The future of British healthcare: becoming a life science superpower

The link between deprivation and health outcomes is long established. Yet more than a decade since the Marmot review, a ground-breaking report on the topic, was published, the Covid pandemic has provided the starkest reminder yet of how much deprivation can influence public health – with both illness and mortality rates significantly higher in poorer communities.

With the support of pharmaceutical company MSD, The Spectator brought together a panel to address the issue – in particular, whether the UK’s burgeoning life sciences industry (the research-driven sector spanning pharmaceuticals, diagnostics and digital health) might be able to help in addressing some of these longstanding inequalities.

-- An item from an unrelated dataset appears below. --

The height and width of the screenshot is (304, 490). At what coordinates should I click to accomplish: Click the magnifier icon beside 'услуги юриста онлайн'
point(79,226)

In her opening comments, Professor Louise Kenny – the executive pro-vice chancellor of Liverpool University and a research lead in its life sciences department – summed up the situation. ‘Nationally, we still have huge inequalities between the north and south of our country as well as between urban and rural areas,’ she said. ‘But we also have similar divides within areas as well.’ This meant populations were still showing divergent outcomes even when accessing the same resources.

But could there be a cause for optimism? ‘One of the consequences of the pandemic has been accelerating the data and technological revolution in healthcare,’ she said, pointing to the use of mass data to measure and track the virus and its impacts. This presented a significant opportunity for the UK to catch up in an area where it had historically been slow. ‘If you look at some of the Scandinavian countries, there is a much greater willingness to use health data for the greater good of society,’ she said. ‘Yet with our larger population, the UK could do much more on that front.’

For Cham Herath, MSD UK’s executive director for medical affairs, things were at least moving in the right direction. ‘When I started in this industry 18 years ago, it was difficult to understand the extent of a particular disease,’ he said. ‘Now you have the clinical practice research datalink – run by the Department of Health – which has more than 30 million anonymised patient records.’ This was a vital tool for the life sciences industry, which could use it to strengthen its research and development while targeting it to address the most pertinent patient needs.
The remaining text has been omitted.